Oddly enough, and perhaps contrary to the general view of the man, Rex Connor was a very shy person. He was not the bluff, aggressive, truculent person that those who did not know him painted him and believed him to be. He was a very gentle person as well as being a very shy person, but he could not suffer fools gladly. Because he could not suffer fools gladly and would walk away from them or shun their company he was thought to be arrogant and overbearing. But he was none of those things. He was a man of very great integrity. He was very jealous of his good name. He was very jealous of his reputation. He valued that above all other things, and anyone who in any way cast an aspersion on his reputation, on his good name or on his integrity wounded him very deeply. The way to wound Rex Connor was to suggest, even to hint at, the prospect of his doing anything that was wrong or shady or smacked of dishonesty.

What I liked about Rex Connor was that he was never ashamed to be known as a socialist.
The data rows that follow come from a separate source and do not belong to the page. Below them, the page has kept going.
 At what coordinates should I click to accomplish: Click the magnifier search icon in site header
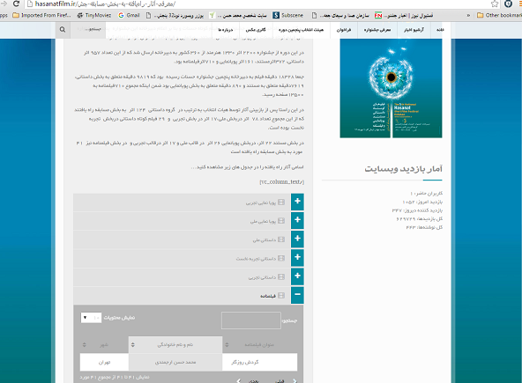[63, 30]
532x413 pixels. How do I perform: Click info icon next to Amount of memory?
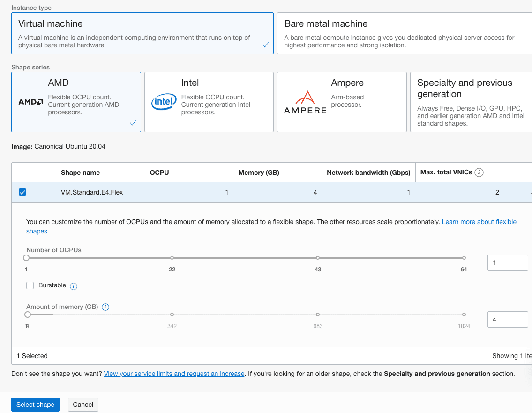[x=105, y=307]
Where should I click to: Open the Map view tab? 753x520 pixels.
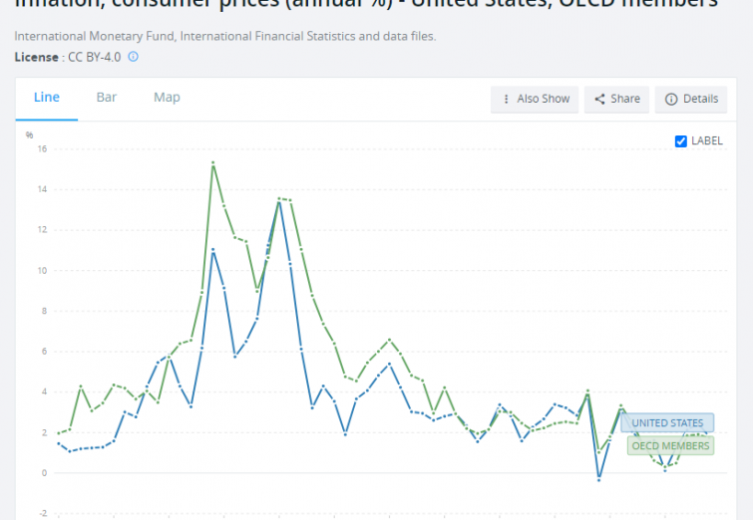(167, 97)
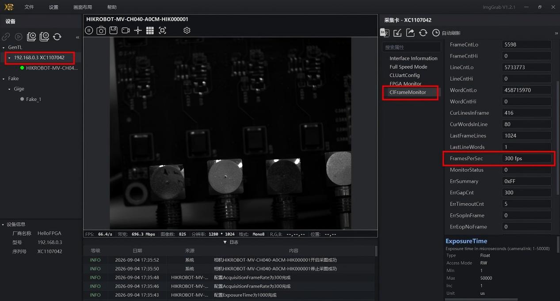The image size is (560, 301).
Task: Open the 设置 menu
Action: [53, 7]
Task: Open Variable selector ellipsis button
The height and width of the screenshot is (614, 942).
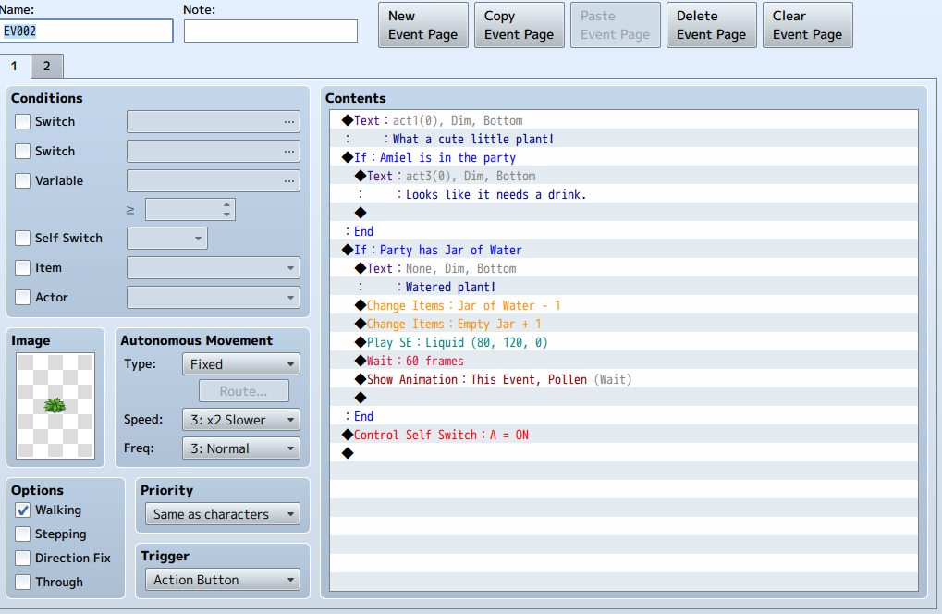Action: pyautogui.click(x=289, y=181)
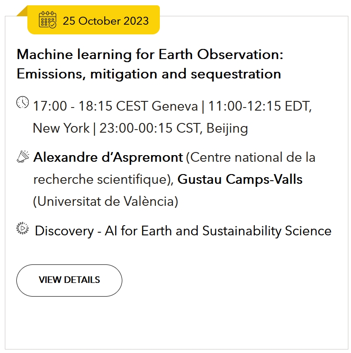The height and width of the screenshot is (353, 351).
Task: Click the megaphone speakers icon
Action: point(23,157)
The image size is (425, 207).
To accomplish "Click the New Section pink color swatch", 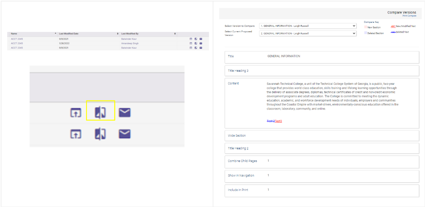I will [x=365, y=27].
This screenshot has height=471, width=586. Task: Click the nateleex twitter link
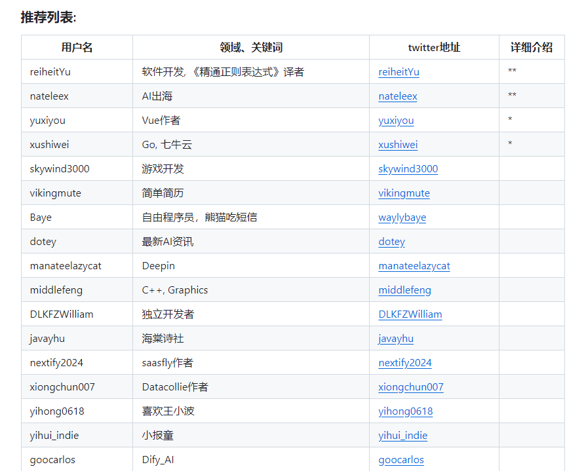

He never disguised the fact that the Labor Party is a socialist party, and that is what he wanted it to remain- a socialist party. He often said that once we take away the socialist objective of the Australian Labor Party we destroy the only real difference between the Labor Party and the Liberal Party. He said that if we take away our commitment to the socialist objective we are taking the first step towards a degeneration of Australian politics to the point where there will be no more difference between one major party and the other than there is between the two major parties of the United States of America. For that reason, he always said that it does not matter that the Australian Constitution prevents the socialisation of industry, production, distribution and exchange. That is not the issue. He said that we have to set an objective for the socialisation of industry, production, distribution and exchange, hold on to it fast and educate and agitate for it to the point where the people of Australia will be prepared to alter the Constitution to permit the socialist objective to be implemented. He said that if we as a party were to throw that objective away we would also throw away any intention of wanting the Constitution altered. That was and would have been to him and to all people who believe in the Labor movement a great tragedy.

The Prime Minister (Mr Malcolm Fraser), very correctly, remarked on the fact that Rex Connor was a great nationalist, and so he was. He also said that Rex Connor was a great socialist, and so he was. Rex Connor would not mind the Prime Minister saying those two things about him. He would smile if he could hear those words being said after his death, because he would want people to remember him as a great nationalist and as a great socialist. That is what he was. Of course, the Prime Minister always attacked him for being a socialist and for being a nationalist. Being an arch-conservative himself, the Prime Minister could not be expected to do other than attack him for being a nationalist and a socialist. It was proper, nonetheless, that he should mention those two great things for which Rex Connor stood.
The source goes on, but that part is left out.